Exercise goal >>
Select and copy out every line in the records containing "agent".

Exercise inputs >>

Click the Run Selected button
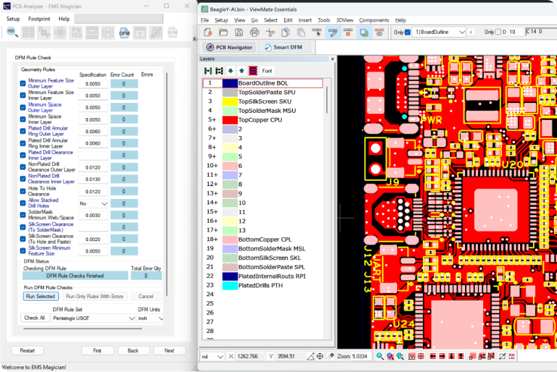 coord(41,296)
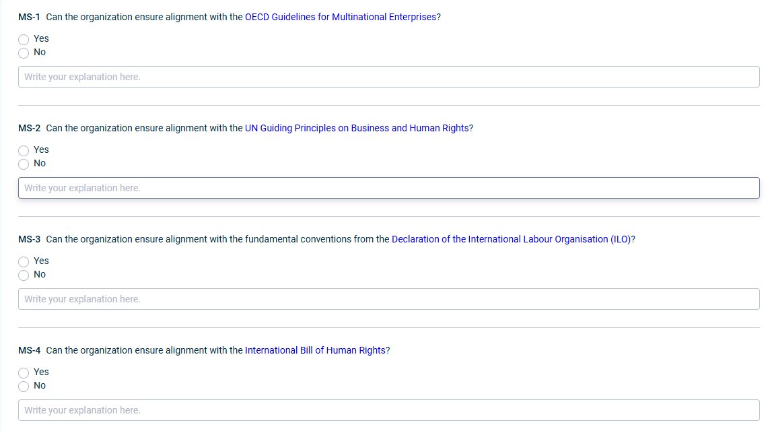Click the MS-2 explanation text field
772x431 pixels.
point(389,188)
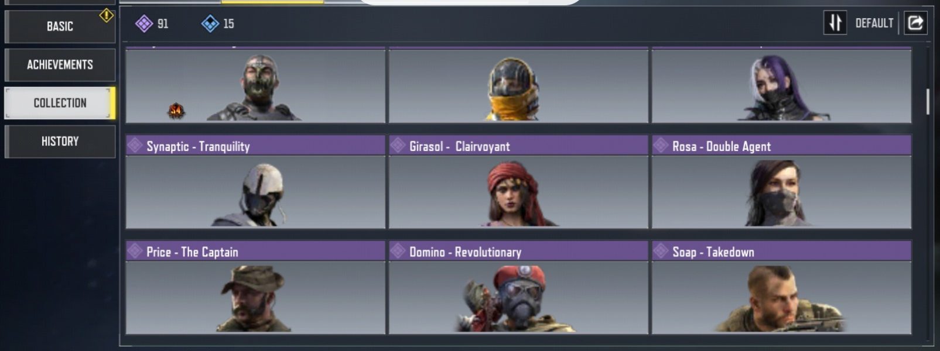The width and height of the screenshot is (940, 351).
Task: Click the blue rare diamond counter icon
Action: (210, 23)
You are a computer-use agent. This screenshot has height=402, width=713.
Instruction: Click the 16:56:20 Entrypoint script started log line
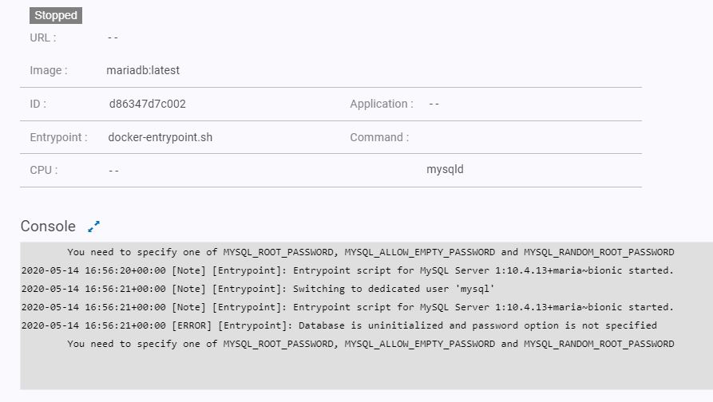coord(347,270)
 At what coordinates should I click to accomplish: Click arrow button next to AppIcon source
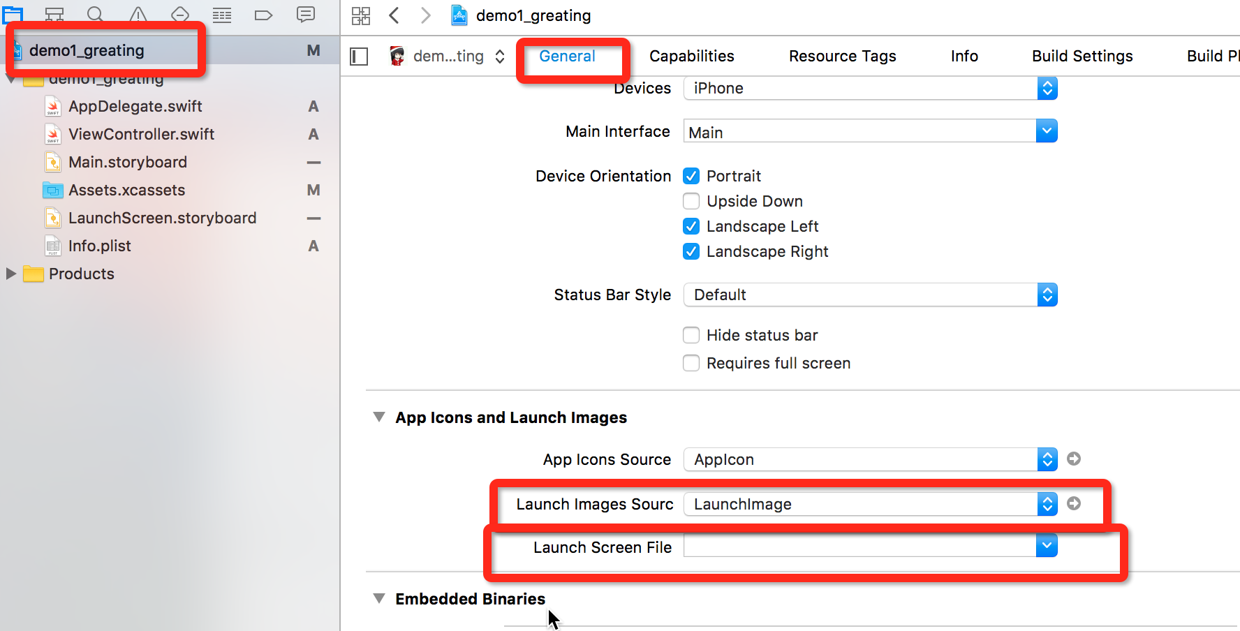click(1074, 459)
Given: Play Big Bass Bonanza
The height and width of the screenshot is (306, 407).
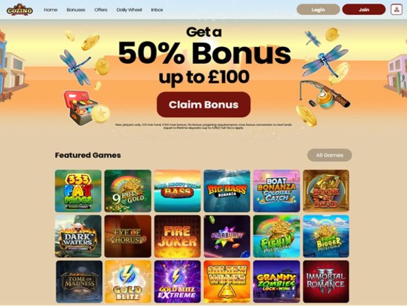Looking at the screenshot, I should tap(227, 191).
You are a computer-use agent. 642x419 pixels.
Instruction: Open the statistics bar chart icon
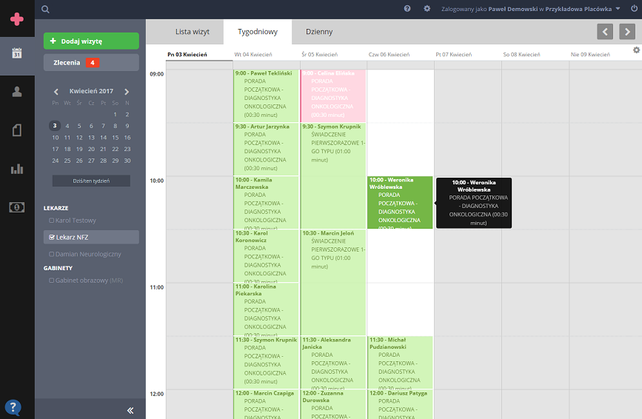[17, 169]
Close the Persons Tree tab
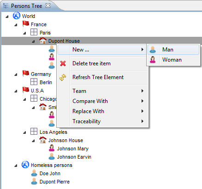 48,6
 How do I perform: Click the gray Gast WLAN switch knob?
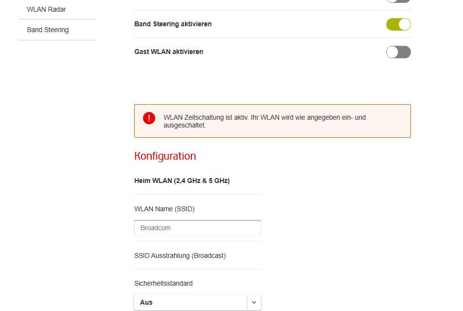tap(392, 52)
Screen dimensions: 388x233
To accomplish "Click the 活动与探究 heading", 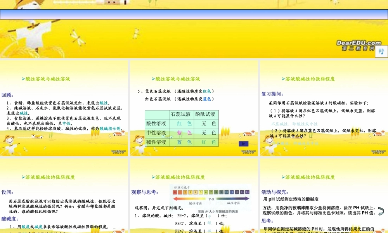I will pos(275,192).
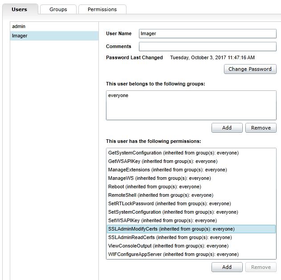Switch to the Groups tab
This screenshot has width=281, height=280.
pos(58,9)
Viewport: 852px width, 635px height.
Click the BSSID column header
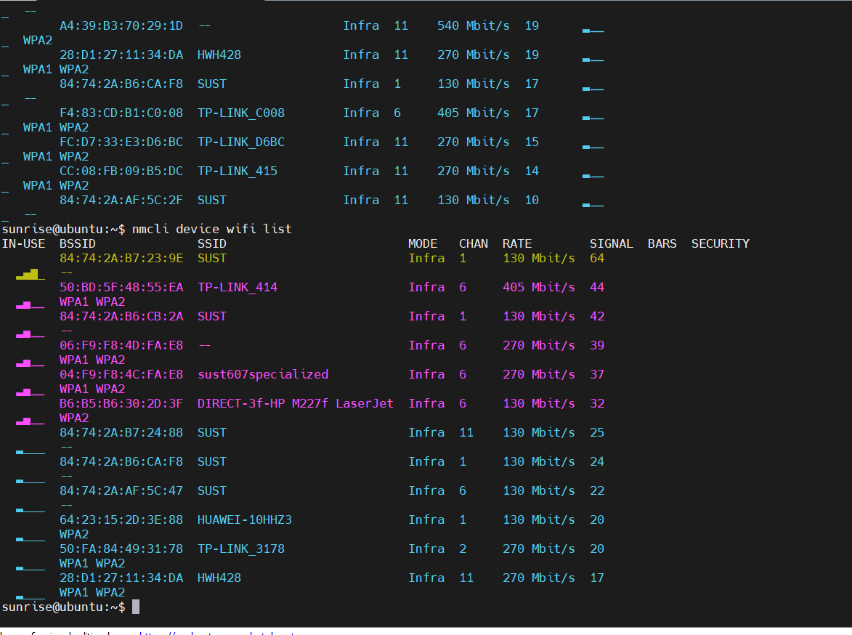[x=77, y=243]
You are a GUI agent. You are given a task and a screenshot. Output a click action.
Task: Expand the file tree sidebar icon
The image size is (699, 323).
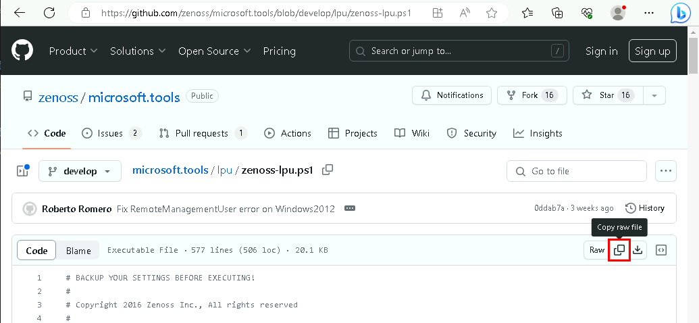coord(23,171)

Answer box >>
You are a computer-use agent. This screenshot has height=402, width=713.
You are a computer-use agent. 642x419 pixels.
You are a GUI agent. You are given a task and a screenshot. Output a click action.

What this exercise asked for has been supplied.